Pick out every line of the listing that contains the word "pixels" and copy each one.

*Source data:*

begin

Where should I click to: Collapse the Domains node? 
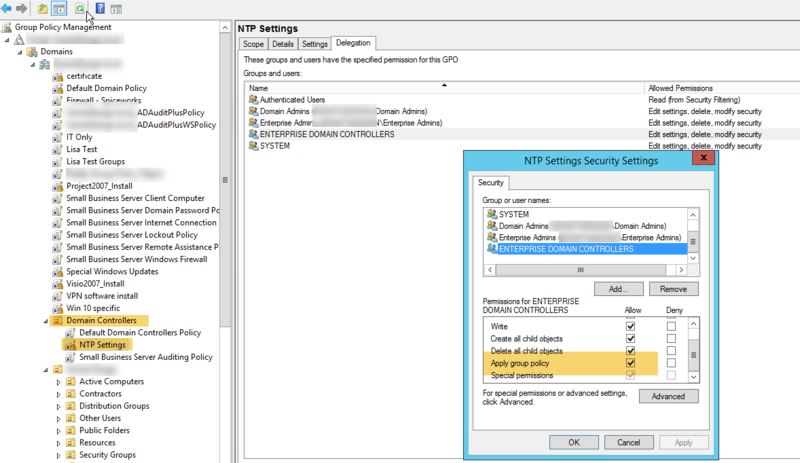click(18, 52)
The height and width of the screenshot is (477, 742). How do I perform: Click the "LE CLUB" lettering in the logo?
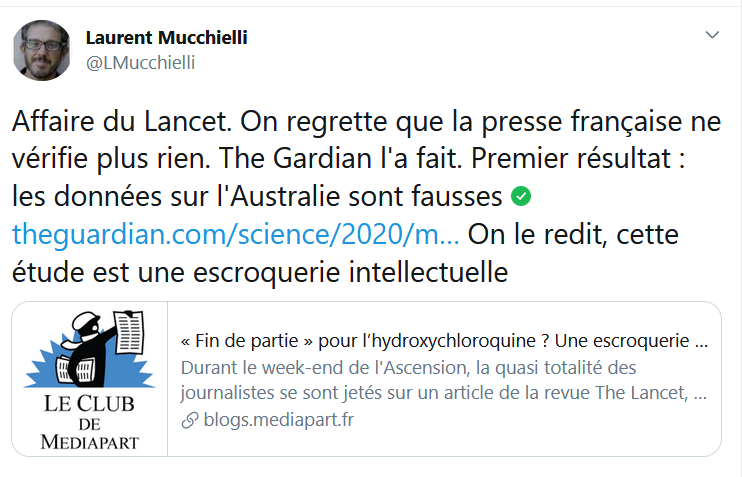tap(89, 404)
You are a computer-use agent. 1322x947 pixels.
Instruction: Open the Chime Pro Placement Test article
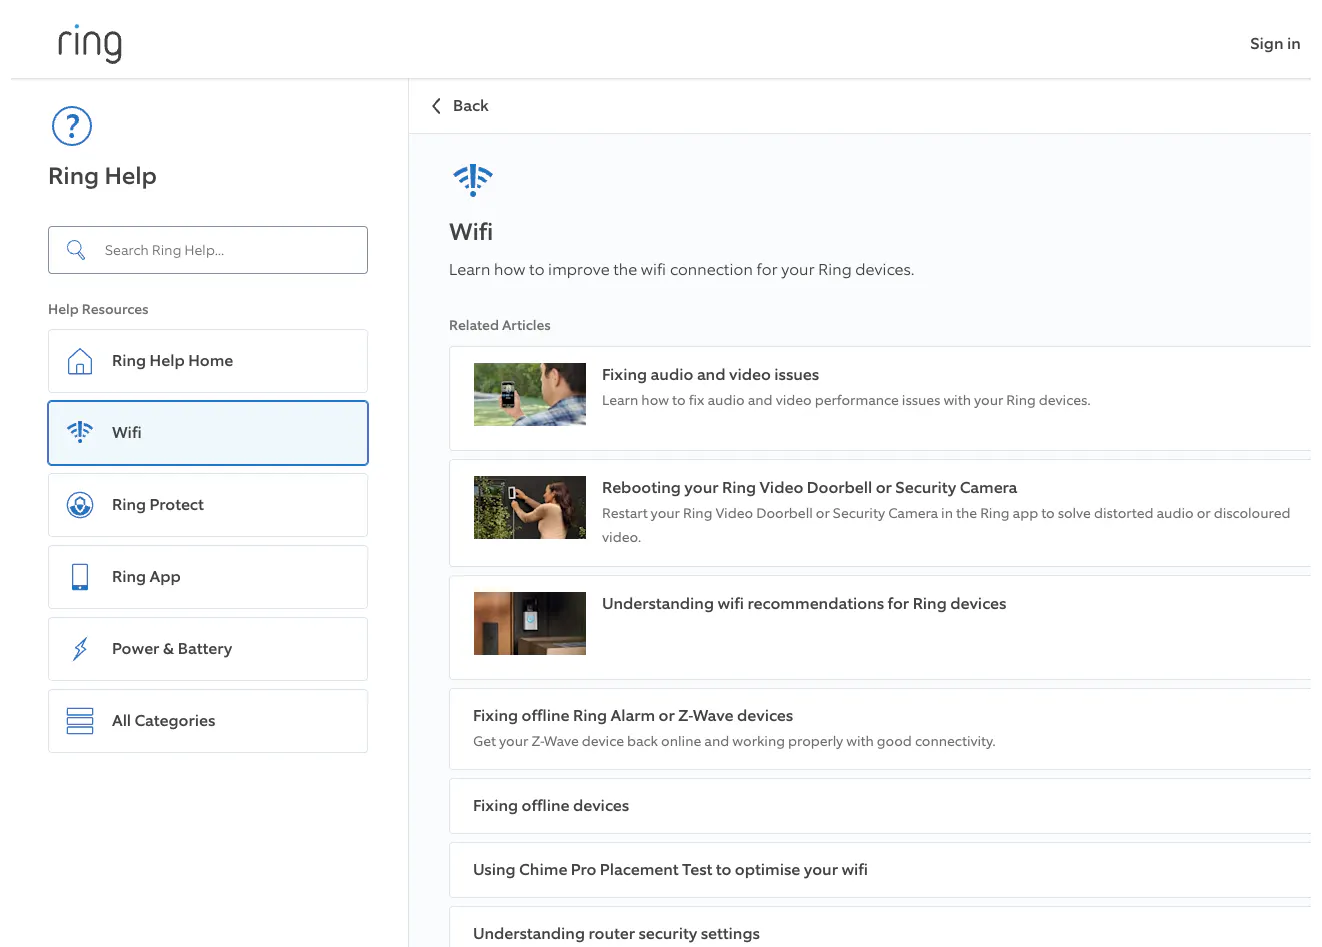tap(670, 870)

end
begin

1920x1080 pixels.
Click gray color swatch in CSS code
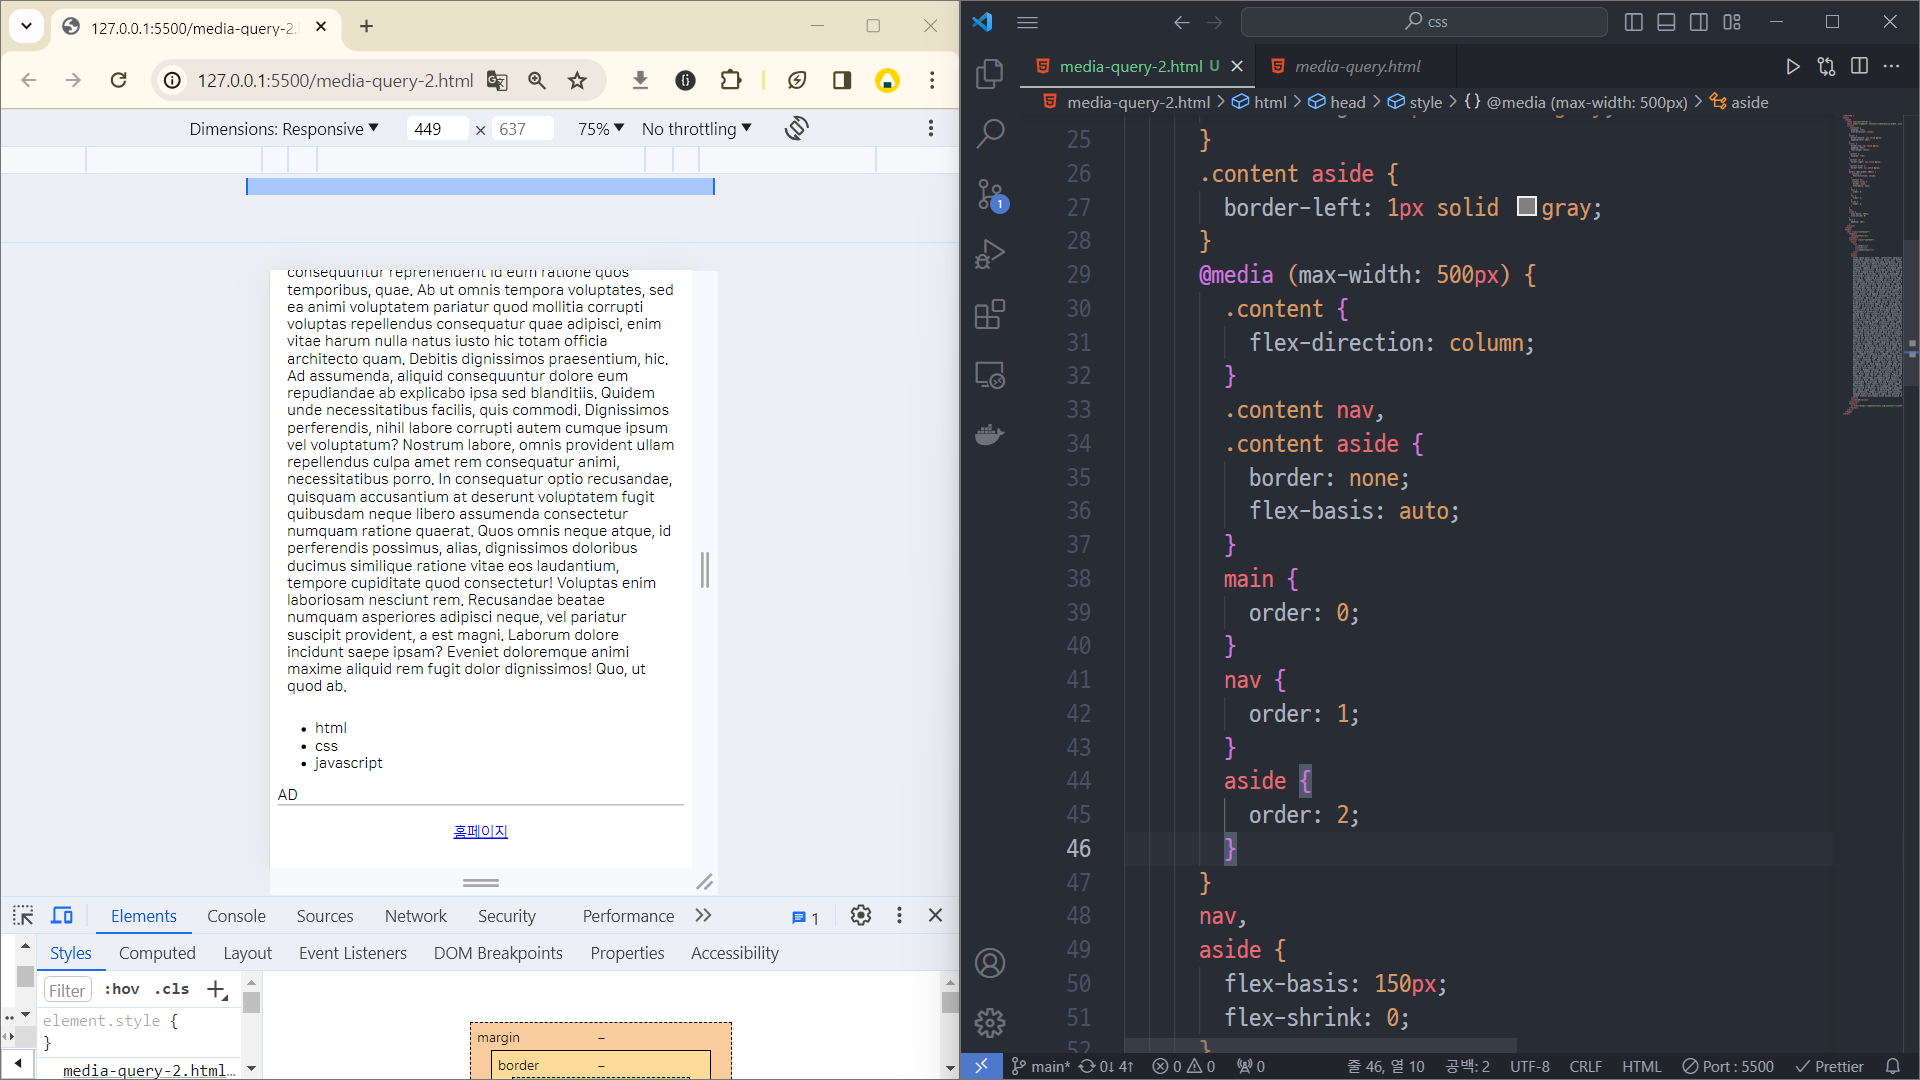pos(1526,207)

end

*Written solution:*
You are a computer-use agent. 1322x947 pixels.
1920x1080 pixels.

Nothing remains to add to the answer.